= Georg Rudolf Boehmer =

German botanist and physician

Georg Rudolf Boehmer (German: Böhmer) (1 October 1723 – 4 April 1803) was a German botanist and physician born in Liegnitz.

He studied botany at the University of Leipzig under Christian Gottlieb Ludwig (1709–1773). In 1752, he succeeded Abraham Vater (1684–1751) as professor of botany and anatomy at the University of Wittenberg, where in 1782 became a professor of therapy. During his career he also had part-time duties as city physician (Stadtphysikus) in Wittenberg, later serving a similar function in Kemberg.

Among his publications was a five-volume work on natural history called Bibliotheca scriptorum historiae naturalis. The plant genus Boehmeria from the family Urticaceae is named in his honor. He is also known as an entomologist.

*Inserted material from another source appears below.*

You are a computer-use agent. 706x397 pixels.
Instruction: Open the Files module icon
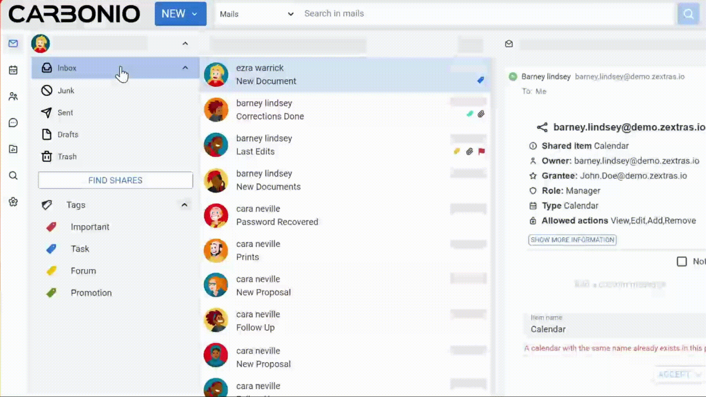click(x=13, y=149)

== Selected publications ==
- Lexicon rei Herbaria
- Technische Geschichte der Pflanzen (Technical history of plants)
- Bibliotheca scriptorum historiae naturalis, five volumes 1785–1789.
- Systematisch-literarische Handbuch der Naturgeschichte, Ökonomie und anderer damit verwandter Wissenschaften und Künste (Systematic and literary handbook of natural history, economics and related sciences and arts).